_To be done_
Rewrite the entries from the line containing "The height and width of the screenshot is (399, 1568)." through the line containing "click(1005, 975)", inclusive, changing every "screenshot" to "image" and leaving everything else as it is.

━━━━━ Entries supplied

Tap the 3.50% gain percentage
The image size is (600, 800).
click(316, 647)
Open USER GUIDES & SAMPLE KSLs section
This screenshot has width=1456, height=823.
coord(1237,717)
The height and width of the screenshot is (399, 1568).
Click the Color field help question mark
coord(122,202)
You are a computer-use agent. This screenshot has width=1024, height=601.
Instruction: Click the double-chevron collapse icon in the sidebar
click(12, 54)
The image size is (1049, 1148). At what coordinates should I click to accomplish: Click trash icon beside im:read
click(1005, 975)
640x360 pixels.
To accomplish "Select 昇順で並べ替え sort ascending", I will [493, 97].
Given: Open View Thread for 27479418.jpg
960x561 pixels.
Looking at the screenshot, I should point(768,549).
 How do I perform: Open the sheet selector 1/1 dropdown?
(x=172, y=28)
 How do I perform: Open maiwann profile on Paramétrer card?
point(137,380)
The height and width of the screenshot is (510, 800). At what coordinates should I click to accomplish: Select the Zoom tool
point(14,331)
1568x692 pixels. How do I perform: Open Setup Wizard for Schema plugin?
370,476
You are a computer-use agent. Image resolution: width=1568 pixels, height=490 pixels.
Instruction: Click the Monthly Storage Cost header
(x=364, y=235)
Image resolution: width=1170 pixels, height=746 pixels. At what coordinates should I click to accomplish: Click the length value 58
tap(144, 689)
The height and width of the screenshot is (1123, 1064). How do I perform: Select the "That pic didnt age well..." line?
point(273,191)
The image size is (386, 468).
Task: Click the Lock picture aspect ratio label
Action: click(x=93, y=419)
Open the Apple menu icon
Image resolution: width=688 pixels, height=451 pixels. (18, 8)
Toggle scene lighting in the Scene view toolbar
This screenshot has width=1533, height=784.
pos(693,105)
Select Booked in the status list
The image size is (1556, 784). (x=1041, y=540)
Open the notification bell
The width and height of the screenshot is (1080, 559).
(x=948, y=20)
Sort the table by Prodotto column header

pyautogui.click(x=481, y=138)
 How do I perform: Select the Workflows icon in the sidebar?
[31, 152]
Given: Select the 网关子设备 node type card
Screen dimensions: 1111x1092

━━━━━━━━━━

_Output for this task_
The height and width of the image is (399, 1568).
Click the Color field help question mark
coord(122,202)
You are a computer-use agent. This image has width=1024, height=601.
Instruction: Click the double-chevron collapse icon in the sidebar
click(12, 54)
The image size is (1049, 1148). At what coordinates should I click to accomplish: Click trash icon beside im:read
click(1005, 975)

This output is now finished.